▸ **What is expected**: Please restate every record below word for word and skip the pictures.

▸ **Supplied records**:
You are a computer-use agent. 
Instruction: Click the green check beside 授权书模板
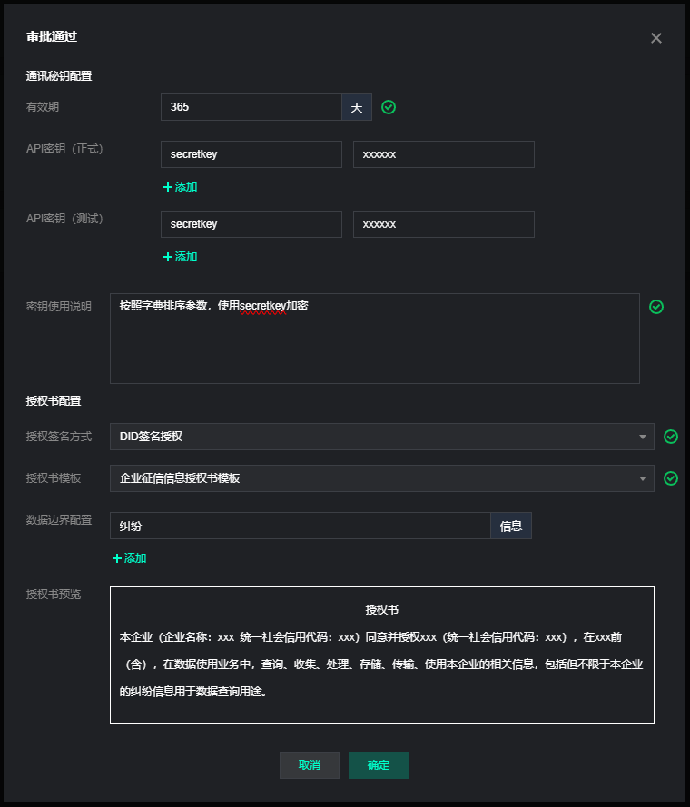click(x=671, y=478)
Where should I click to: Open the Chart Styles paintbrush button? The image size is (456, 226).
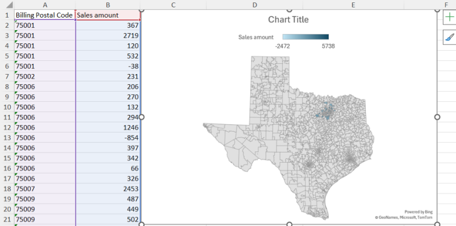pos(450,38)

▸ **Your solution**:
You are a computer-use agent. 
Instruction: Click the green check beside 授权书模板
click(x=671, y=478)
Where should I click to: Open the Chart Styles paintbrush button? The image size is (456, 226).
pos(450,38)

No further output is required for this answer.